7th Mar 2011 - 19th Mar 2011

Molten Landscapes

Latika Katt

True artists are committed to passion for their calling and will not be distracted by compromises deemed inevitable for a cozy and smooth living.

Latika Katt, from an elite institution like Doon School, known for producing successful bureaucrats and entrepreneurs, chose a path less trodden, a Woman Who Dared. In defiance of all odds she decided to pursue her dream and what she believed was her true calling. In a less gender sensitive times, one could imagine the handicaps she had to overcome in an all male faculty of Banaras Hindu University and the deprivations she had to contend with later in Baroda where short of money and material she created objects of beauty from the humble material of cow dung, much before it became a folkist fashion.

Once she said:  equality was all she was fighting for. What she calls equality I would call Justice and her struggle continues.

I came to know her as a colleague in the Department of Fine Arts when I was Vice Chancellor of Jamia Millia Islamia. It was a most difficult time of her life. One evening her husband Balbir Katt went missing and she was desperately searching for him. His disappearance is still a mystery. The manner in which she faced the situation is a saga of courage and fortitude. It could have shattered a lesser person, but she continued with her duties to her students and produced many remarkable works despite the hostile surrounding and the institutional constraints.
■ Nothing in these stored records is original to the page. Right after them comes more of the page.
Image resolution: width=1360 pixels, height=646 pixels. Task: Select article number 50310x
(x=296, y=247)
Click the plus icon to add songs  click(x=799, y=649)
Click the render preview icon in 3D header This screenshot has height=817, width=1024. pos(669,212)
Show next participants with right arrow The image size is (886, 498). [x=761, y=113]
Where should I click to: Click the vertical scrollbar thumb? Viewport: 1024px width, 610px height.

It is for art critics to comment on her oeuvre and asses her place among her contemporaries. But even a lay person likes me can see she has trodden paths less taken. The Rodin like ruggedness and energy in her colossal Nehru for Jawahar Bhavan, New Delhi and the work in progress Indira Gandhi is a testimony to her command over the medium and her technical prowess.

Banaras, which happens to be in the region I belong to, the city of her adoption, is reflected in her work in forms and themes hardly ever attempted by any sculptor. Contemplation of death at the Manikarnik Ghat is in contrast to the teeming Makarshankranti bathers at the Dashashmedh Ghat and   perception of unity of life in the bunch of bananas and the homes of termites animated by her imagination. In Latika's universe nothing is too insignificant for her keen eyes and dexterous hands.

The journey continues and should we hope that the best is yet to come.